**Exercise objective:** Report each line of the listing below that contains the string "category", and copy each such line in full.

**Records for this exercise:**

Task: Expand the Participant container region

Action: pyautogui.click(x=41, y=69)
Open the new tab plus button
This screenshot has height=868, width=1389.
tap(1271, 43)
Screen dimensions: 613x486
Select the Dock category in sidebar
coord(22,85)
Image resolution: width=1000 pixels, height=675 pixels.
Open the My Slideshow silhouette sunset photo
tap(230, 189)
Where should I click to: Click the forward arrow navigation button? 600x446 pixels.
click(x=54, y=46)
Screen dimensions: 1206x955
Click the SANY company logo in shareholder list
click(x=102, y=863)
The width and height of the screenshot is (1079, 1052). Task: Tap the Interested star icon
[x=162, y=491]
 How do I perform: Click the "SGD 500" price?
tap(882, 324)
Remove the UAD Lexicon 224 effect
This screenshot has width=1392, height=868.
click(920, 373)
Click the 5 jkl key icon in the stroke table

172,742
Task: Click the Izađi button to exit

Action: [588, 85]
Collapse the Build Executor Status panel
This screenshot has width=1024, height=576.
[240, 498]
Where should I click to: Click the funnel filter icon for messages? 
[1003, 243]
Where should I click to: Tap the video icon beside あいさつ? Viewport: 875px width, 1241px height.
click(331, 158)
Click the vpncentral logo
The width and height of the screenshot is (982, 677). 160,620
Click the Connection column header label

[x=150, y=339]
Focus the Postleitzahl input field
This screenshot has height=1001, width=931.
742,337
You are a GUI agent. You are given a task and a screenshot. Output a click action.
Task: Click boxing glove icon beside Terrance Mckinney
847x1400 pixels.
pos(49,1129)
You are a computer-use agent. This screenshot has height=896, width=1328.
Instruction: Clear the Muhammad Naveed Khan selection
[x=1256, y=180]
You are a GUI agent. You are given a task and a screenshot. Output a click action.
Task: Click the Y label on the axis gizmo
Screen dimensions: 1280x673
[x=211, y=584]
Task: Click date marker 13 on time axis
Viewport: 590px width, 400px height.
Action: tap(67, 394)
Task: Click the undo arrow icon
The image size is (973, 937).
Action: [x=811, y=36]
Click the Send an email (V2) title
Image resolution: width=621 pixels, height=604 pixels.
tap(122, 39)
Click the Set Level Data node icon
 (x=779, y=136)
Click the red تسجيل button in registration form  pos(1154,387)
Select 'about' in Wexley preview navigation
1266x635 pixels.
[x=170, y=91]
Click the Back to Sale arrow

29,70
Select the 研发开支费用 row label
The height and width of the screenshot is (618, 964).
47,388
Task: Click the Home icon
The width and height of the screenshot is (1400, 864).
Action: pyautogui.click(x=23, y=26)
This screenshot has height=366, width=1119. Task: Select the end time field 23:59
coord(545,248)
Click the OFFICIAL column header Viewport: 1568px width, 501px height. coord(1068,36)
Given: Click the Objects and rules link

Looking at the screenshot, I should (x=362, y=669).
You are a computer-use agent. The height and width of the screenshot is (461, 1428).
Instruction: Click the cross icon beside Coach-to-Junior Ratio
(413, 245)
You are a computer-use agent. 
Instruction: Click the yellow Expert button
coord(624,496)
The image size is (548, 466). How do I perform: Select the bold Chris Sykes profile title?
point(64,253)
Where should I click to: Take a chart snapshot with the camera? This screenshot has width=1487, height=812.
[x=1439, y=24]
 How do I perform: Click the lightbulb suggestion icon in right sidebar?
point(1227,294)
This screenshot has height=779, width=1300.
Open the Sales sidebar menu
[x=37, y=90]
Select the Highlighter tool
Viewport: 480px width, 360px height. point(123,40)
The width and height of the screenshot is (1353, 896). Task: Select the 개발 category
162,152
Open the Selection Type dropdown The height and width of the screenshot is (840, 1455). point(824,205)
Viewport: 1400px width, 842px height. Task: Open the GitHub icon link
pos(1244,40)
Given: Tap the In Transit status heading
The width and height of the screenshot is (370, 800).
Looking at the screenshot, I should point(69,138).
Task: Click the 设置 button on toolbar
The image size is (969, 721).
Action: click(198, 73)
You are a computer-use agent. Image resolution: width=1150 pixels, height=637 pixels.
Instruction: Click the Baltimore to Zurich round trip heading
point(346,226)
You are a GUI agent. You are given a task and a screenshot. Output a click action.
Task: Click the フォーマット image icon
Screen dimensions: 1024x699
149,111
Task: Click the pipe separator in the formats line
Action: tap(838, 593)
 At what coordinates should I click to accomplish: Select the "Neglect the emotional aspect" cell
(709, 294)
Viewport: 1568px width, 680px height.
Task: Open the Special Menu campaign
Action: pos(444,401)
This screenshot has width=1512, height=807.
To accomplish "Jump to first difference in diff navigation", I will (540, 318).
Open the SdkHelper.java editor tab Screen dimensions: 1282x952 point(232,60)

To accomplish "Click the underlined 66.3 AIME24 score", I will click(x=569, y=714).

**Answer to this problem:**
Select the Dock category in sidebar
The width and height of the screenshot is (1353, 896). Task: Select the 개발 category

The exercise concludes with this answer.